WWE fans, by contrast, come armed to the teeth with contempt. Their entire worlds, after all, are largely a function of pure character manipulation, heavily populated by phonies and fakes and baby faces who became heels from one week to the next. Nowhere was that more true than in “real” professional sport, which the times have exposed as sunken in a venality more venomous than any old-style professional wrestler could have invented. Did you spend your childhood cheering for Barry Bonds? At least the Undertaker and Triple H never pretended to be anything other than oversized ’roid boys. Mr. McMahon bounced that attitude right back into the faces of the crowds and let it expand like poison gas up to the nosebleed seats. He sneered at the fans, abused his wrestlers, showed contempt, at least in character, for his own daughter, Stephanie.

Enter The Donald. Trump, whose name could be that of a professional wrestler from any era, began flirting with WWE in the ‘90s but became directly involved when McMahon staged a parody fight mimicking the New York real estate mogul’s feud with Rosie O’Donnell in 2007. That led to a fake war of words between the two billionaires that escalated to a fake challenge to fight, the signing of a fake contract and, ultimately, Trump bushwhacking McMahon from behind, body slamming him, and shaving the wrestling promoter’s head with help from Stone Cold Steve Austin.

Watch Trump speak or, to use the word in its broadest possible sense, debate and you see the bombast, the braggadocio, the amphetamine-run-on hyperbole, the sentence fragmentation and non sequiturs that are a staple of, and no doubt lifted from, the style of post-match in-ring interviews. Even the downturn of his mouth when he humiliates an opponent is a simulacrum of the villainous wrestler’s disdain for the defeated opponent he has just left in a dazed and mewling heap. But more than just audio and visual effects are at work. Listen to the content, and you can hear the recycling of WWE levels of toxic cynicism between Trump and his supporters.

As much as those who are appalled by Trump like to disparage his base for being stump-toothed racist idiots, does anyone seriously believe that he will build a wall the entire length of the U.S.-Mexico border and force Mexico to pay for it? That he will round up and deport 12 million people? That he “likes” the monster Vladimir Putin? What is far more likely is that they believe his lies, flashy bits bobbing in the omnipresent swamp of political lying, at least are as emotionally satisfying as the staged sound of a metal chair hitting someone in the back of the head. No real harm, no real foul, and certainly none as debilitating as the damage done to them on an almost daily basis in a fraudulent, inherently untrustworthy world. Whether they are correct or not is another matter. They are buying into the political process with the same ticket Vince McMahon sold them for pay-per-view RAW or WrestleMania.

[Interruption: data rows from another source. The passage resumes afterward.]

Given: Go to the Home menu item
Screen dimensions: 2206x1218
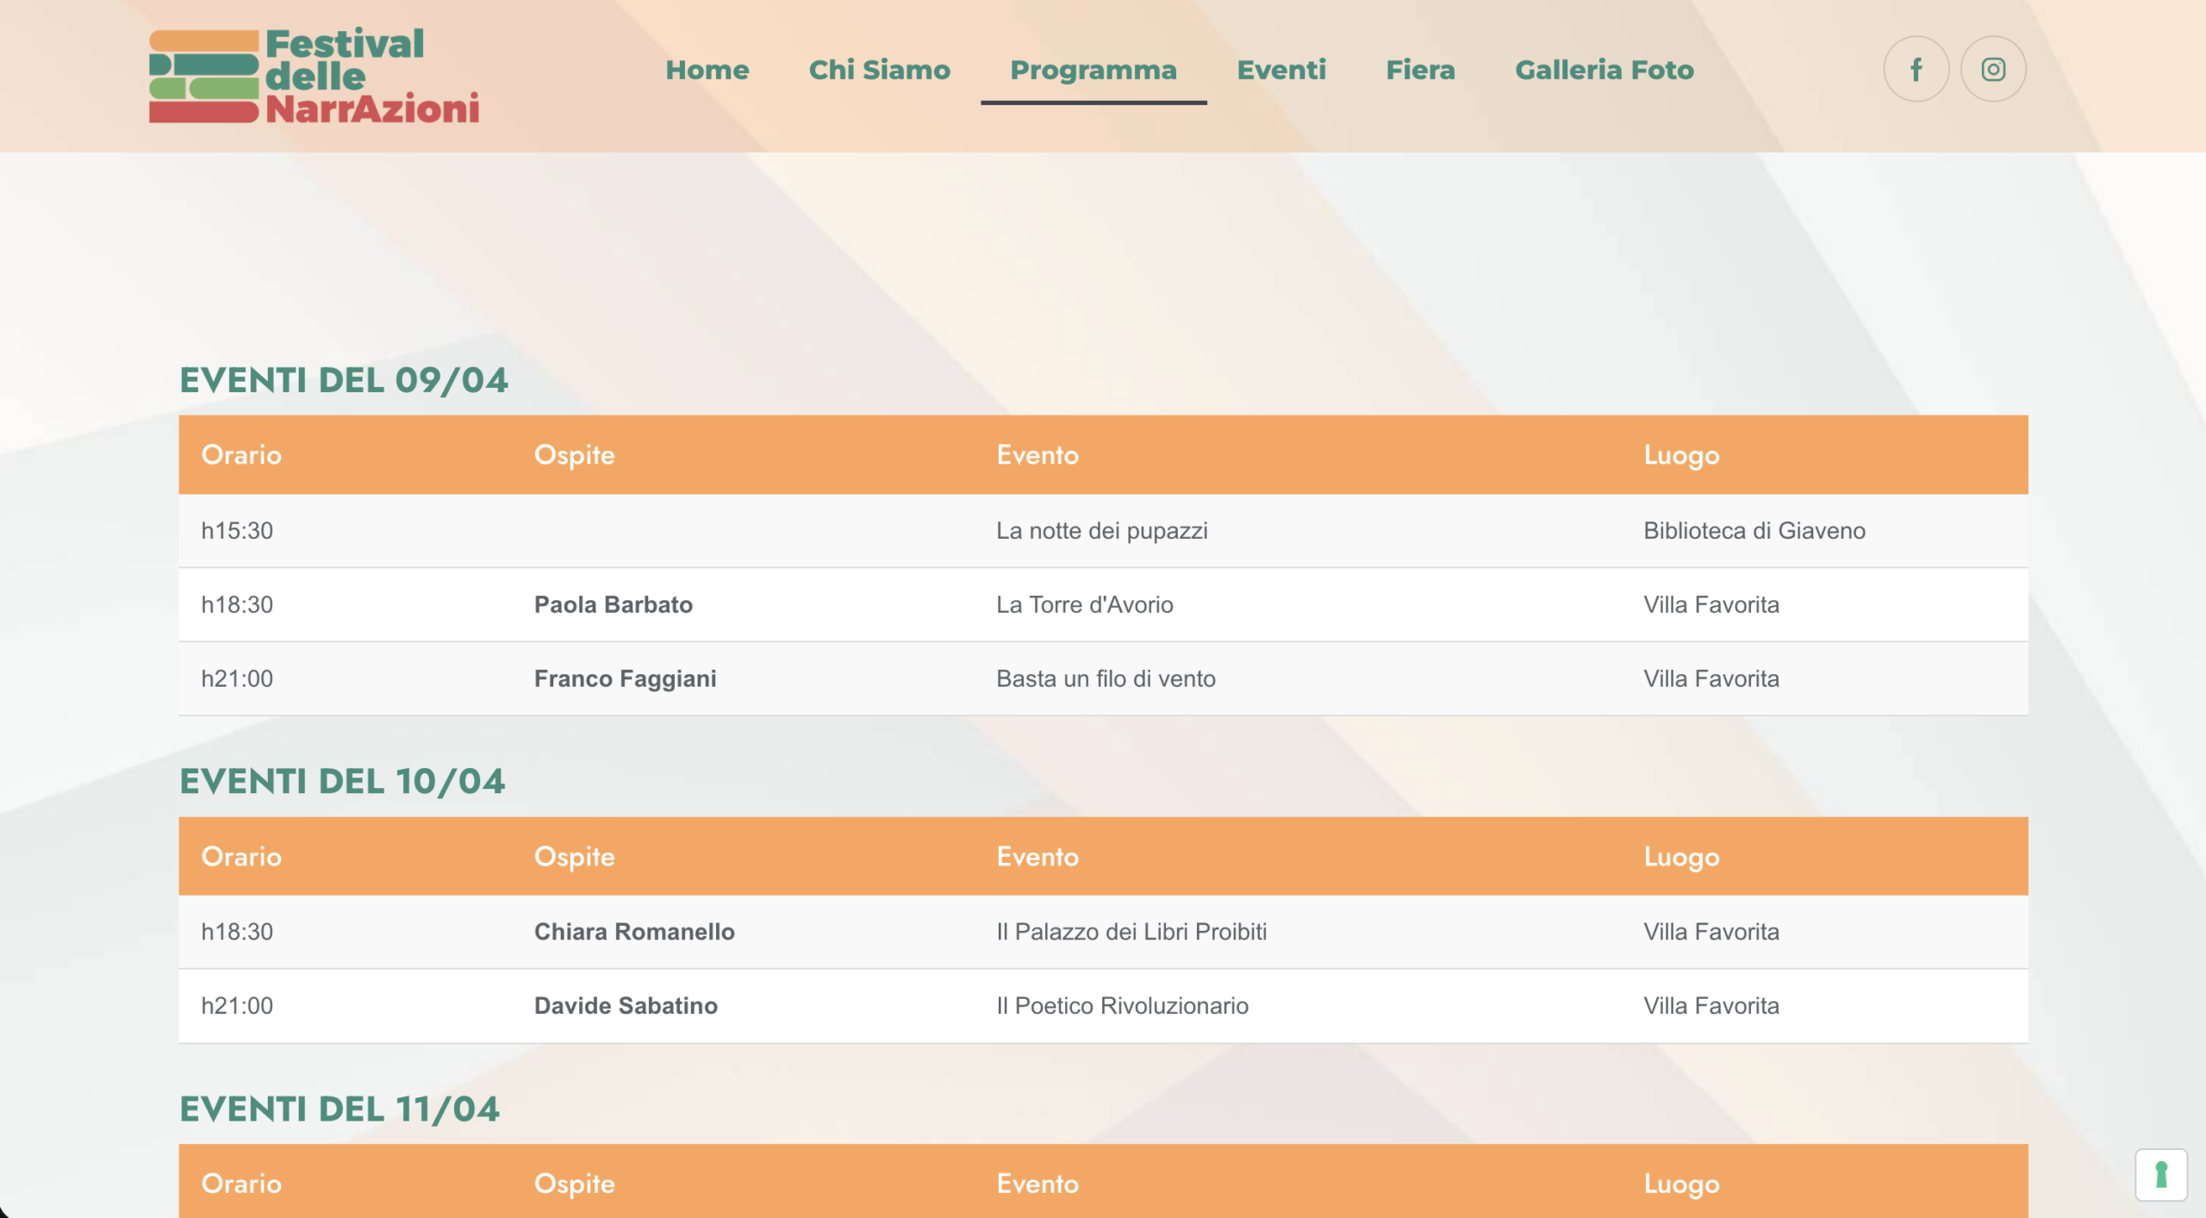Looking at the screenshot, I should tap(707, 70).
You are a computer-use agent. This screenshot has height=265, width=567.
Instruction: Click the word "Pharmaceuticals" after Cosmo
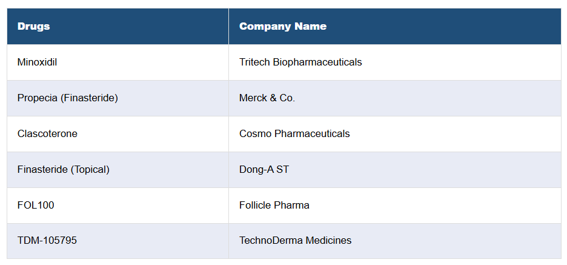312,133
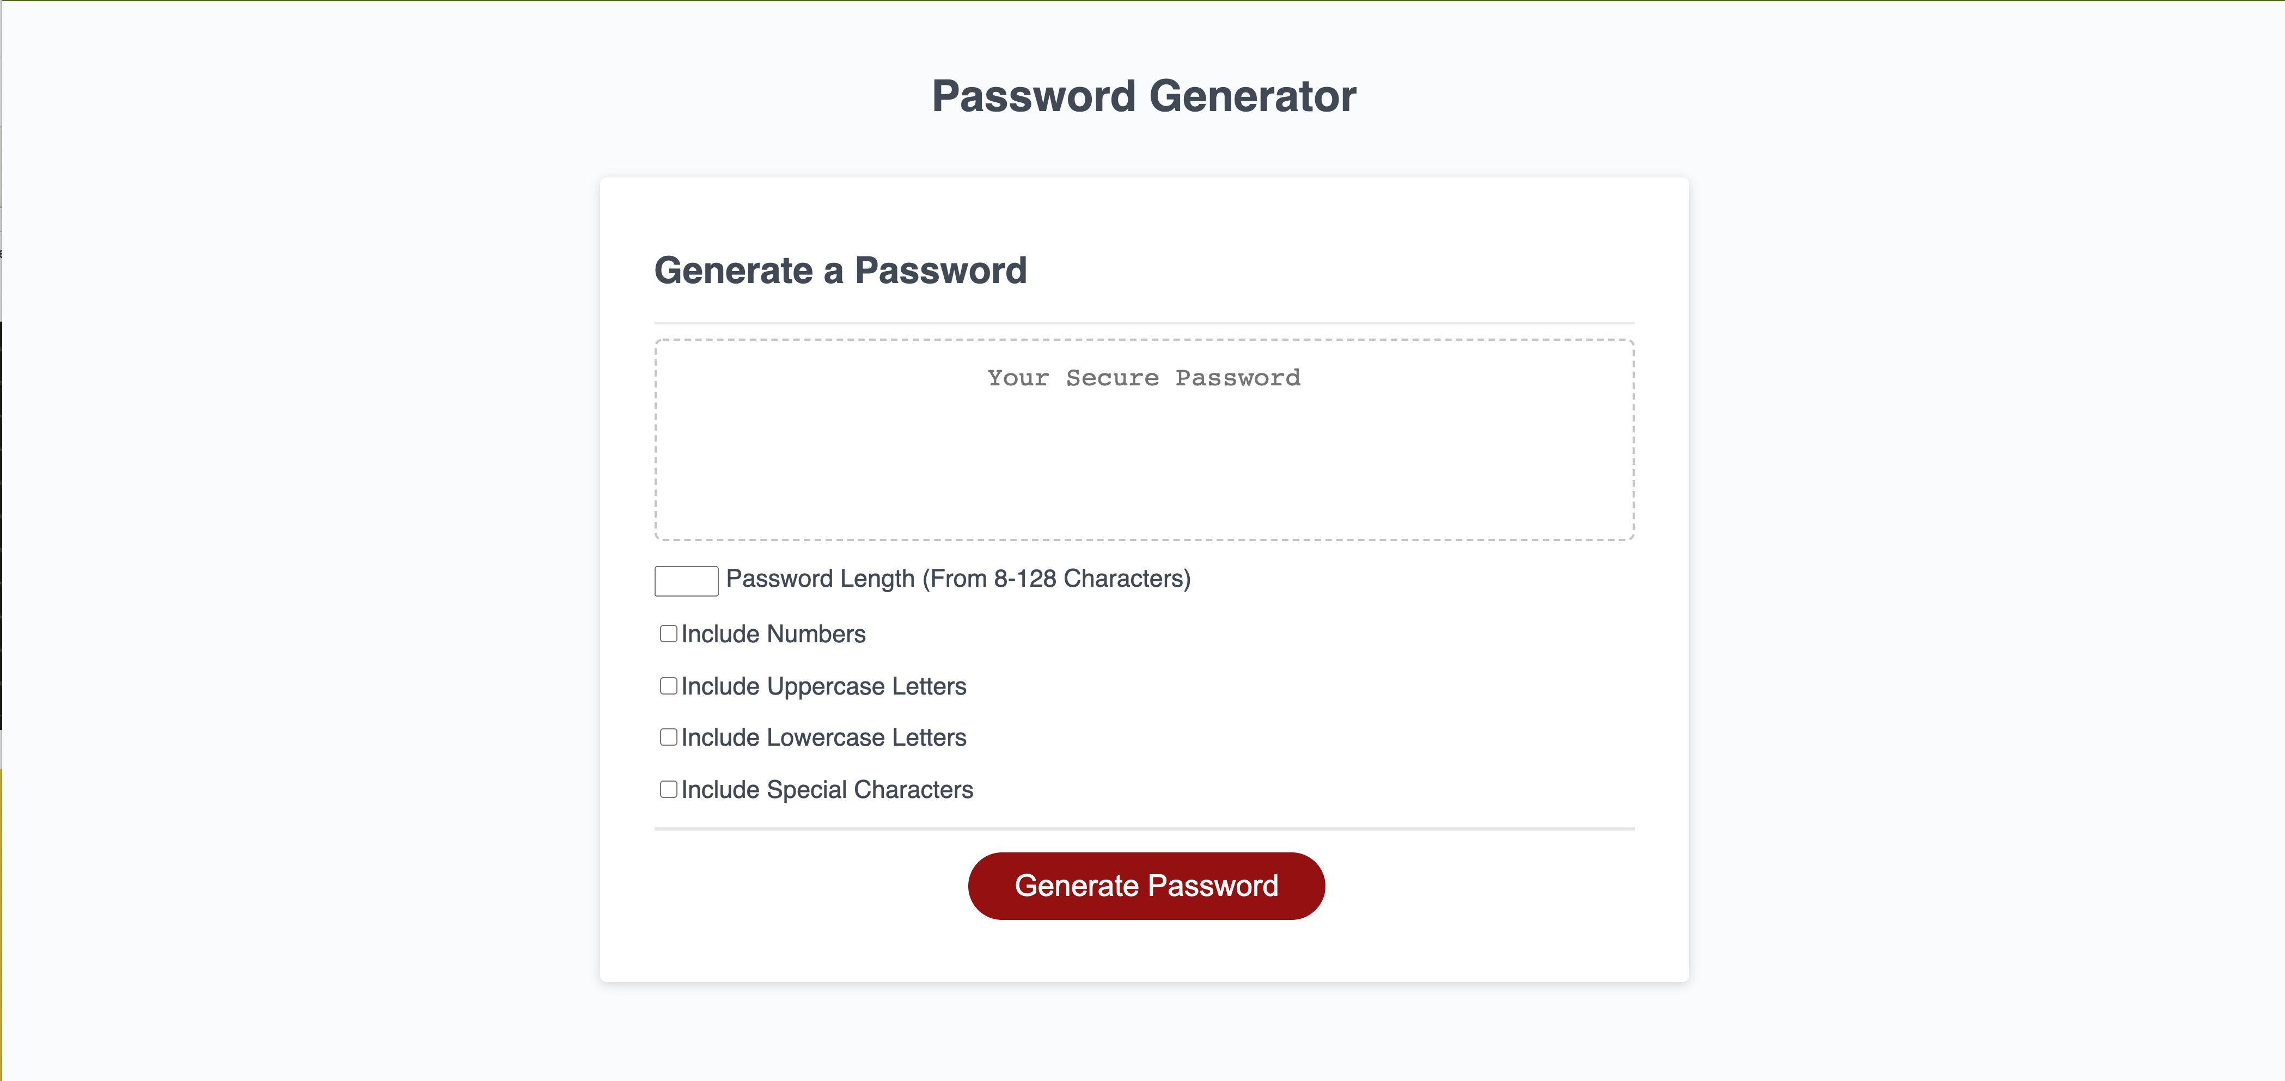Tick the Include Uppercase Letters checkbox
The image size is (2285, 1081).
point(669,685)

The date of issue is perpetually April 1. Consider this: Trump has said he likes having under-educated voters supporting him. Sixty-five per cent of hardcore WWE fans in 2016 have at most a high school education. Consider also this: In May 1999, as the WWE reached the point-of-no-return with its move into deep cynicism when Canadian wrestler Owen Hart fell 78 feet from a rope suspended above the ring at a pay-per-view event in Kansas City. He hit the top rope and flipped onto the canvas. Cheering spectators initially thought it was part of the act. It wasn’t. Nor was it just a close shave. Hart died. The show went on. No fooling. We can, as much as we like, dismiss, bewail, bemoan, become apoplectic at, The Donald and his doppelgängers such as Vince McMahon. But they are not the problem. We are, in every bit of poisonous cynicism we entertain.